Joe Kemp, a spokesman for Northwell Health, Long Island’s largest hospital system, said its masking requirement remains unchanged.

“We’re constantly looking at our policies and our mandates," Kemp said. "And as of right now, even with this notice from the state, our policy will remain unchanged.”

Damian Becker, a spokesman for Mount Sinai South Nassau Hospital in Oceanside said it was reviewing its policy.

Timothy Kelchner, a spokesman for Catholic Health Services of Long Island, said the system will continue to follow state Department of Health guidance regarding masking mandates based on local transmission rates. 

Stony Brook Medicine, which operates Stony Brook University Hospital, said in a statement that it would continue to follow CDC and Department of Health guidelines but did not give specifics on what it might do in response to the dropping of the mask mandate. 

Richard Mollot, executive director of Long Term Care Community Coalition, an advocacy group for nursing home residents, disagreed with ending the mandate.

“The rates of current vaccination are low among both [nursing home] residents and staff,” Mollot said.

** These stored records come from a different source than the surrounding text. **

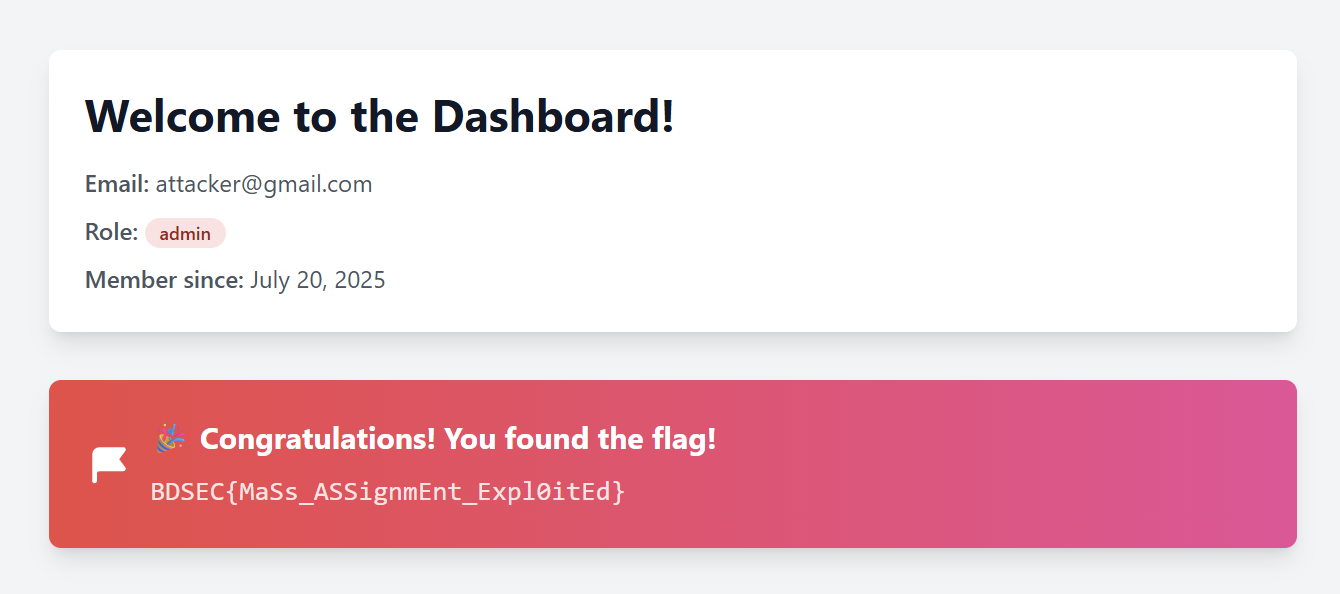
Task: Select the admin role badge
Action: (185, 233)
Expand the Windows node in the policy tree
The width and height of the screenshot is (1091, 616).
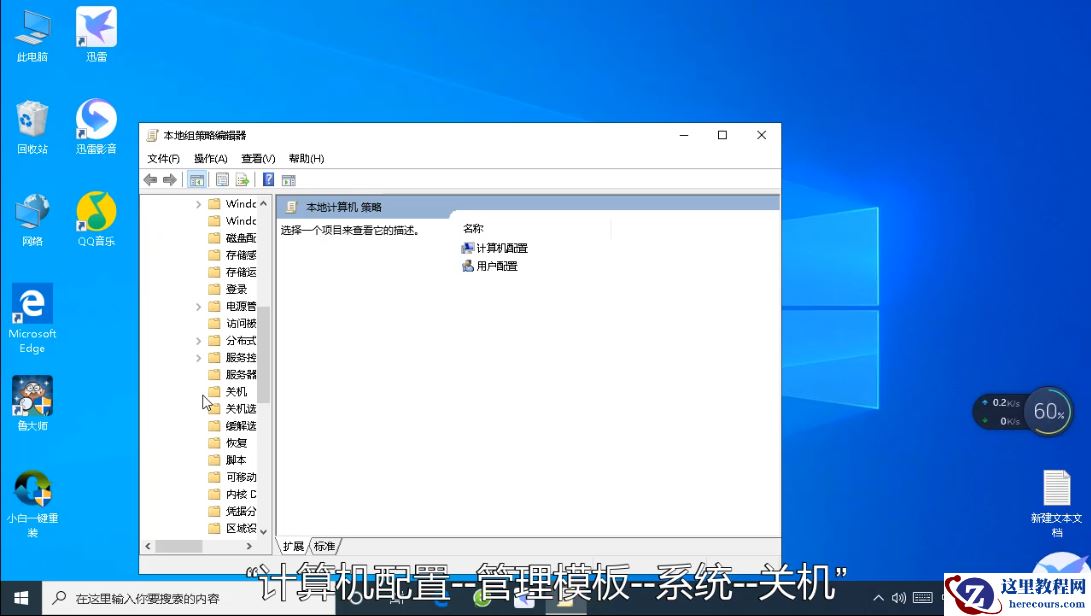(198, 203)
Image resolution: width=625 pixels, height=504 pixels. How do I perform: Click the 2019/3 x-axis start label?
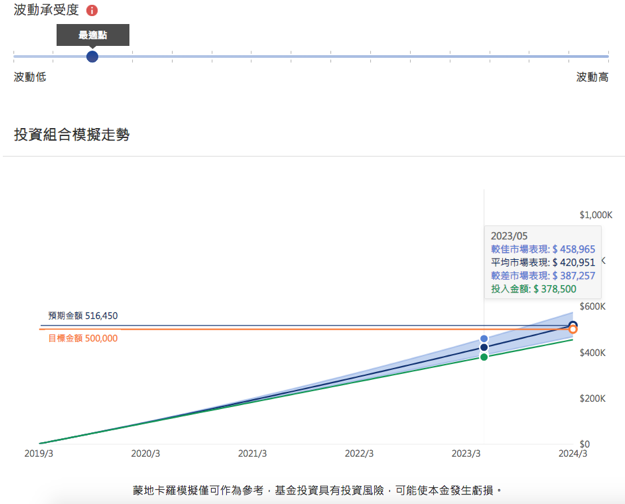[x=39, y=453]

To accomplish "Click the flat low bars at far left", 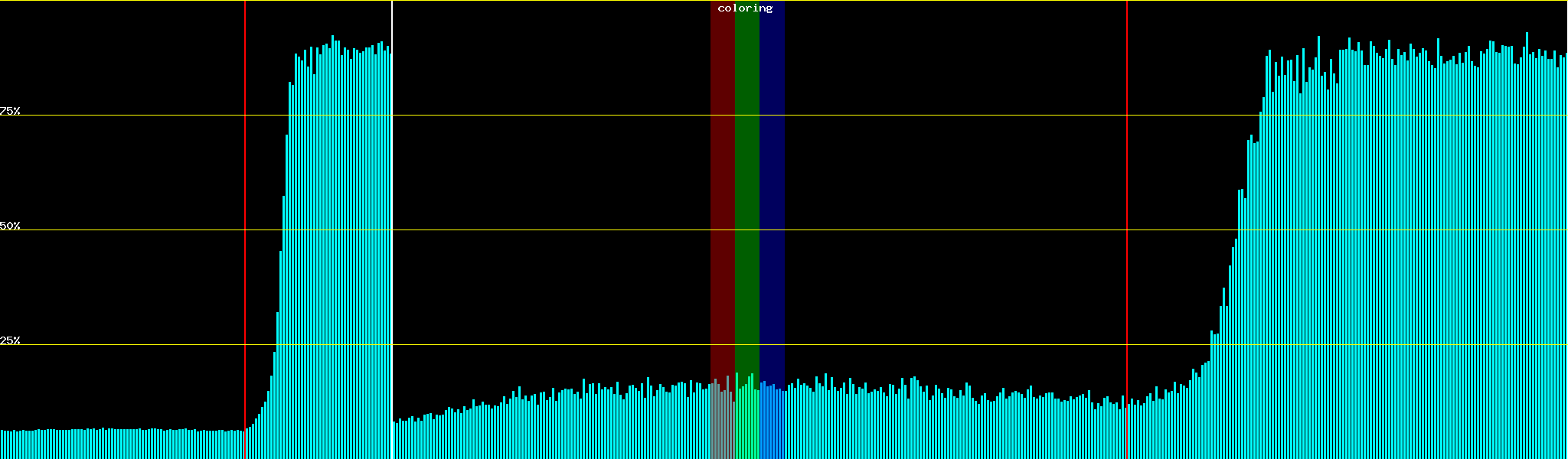I will pos(115,444).
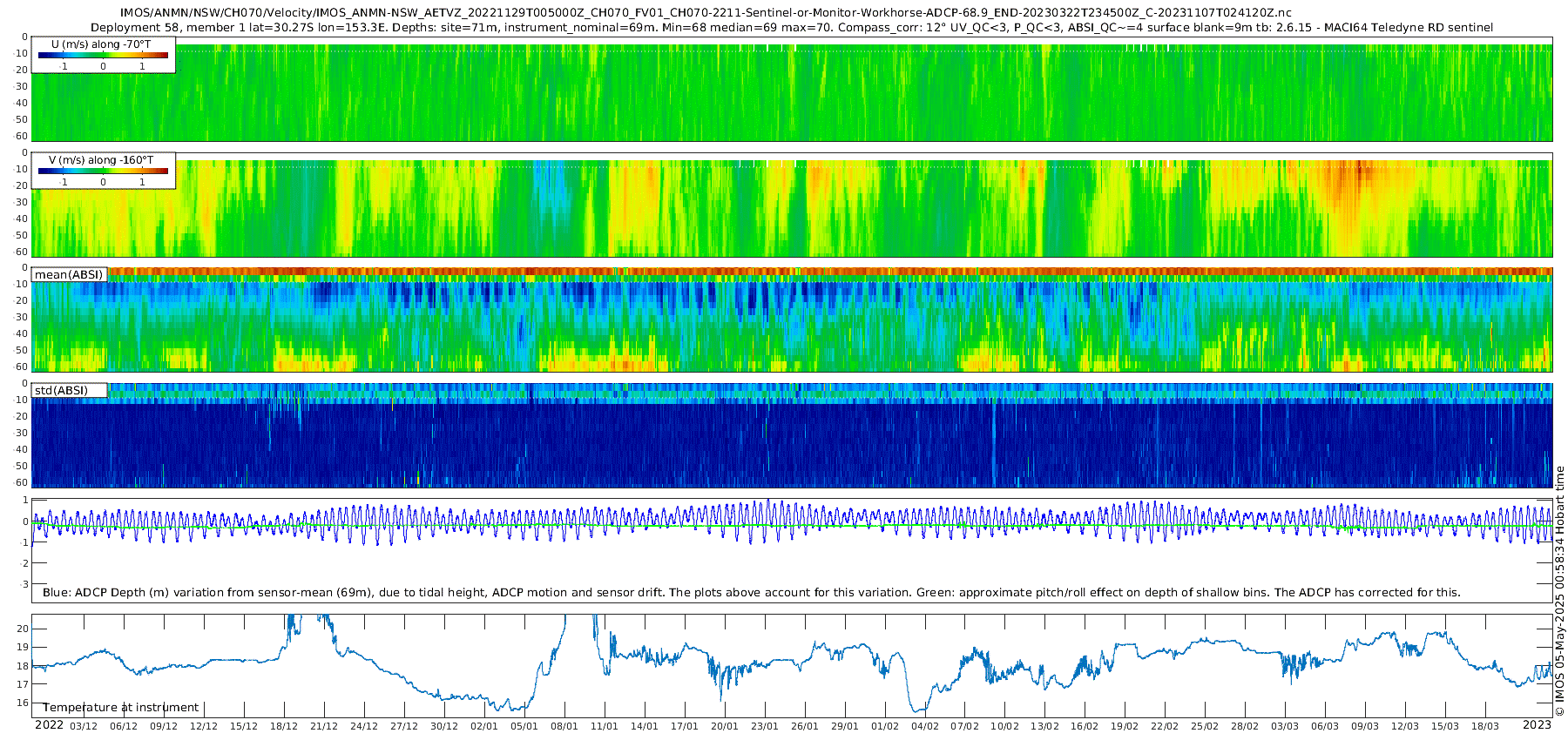
Task: Click the temperature minimum near 04/02
Action: [x=917, y=709]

The state’s decision to end the mask requirement comes a week after New York City Mayor Eric Adams ended the vaccination mandate for city employees. The approximately 1,780 employees terminated for failing to submit proof of vaccination can now apply to return to their prior positions, Adams said.

Gov. Kathy Hochul ended the mask mandate for mass transit, including the Long Island Rail Road, in September.

The end of the mask mandate does not affect facility requirements unrelated to COVID, including those in place for influenza. Private medical and dental practices were not subject to the state’s masking guidance.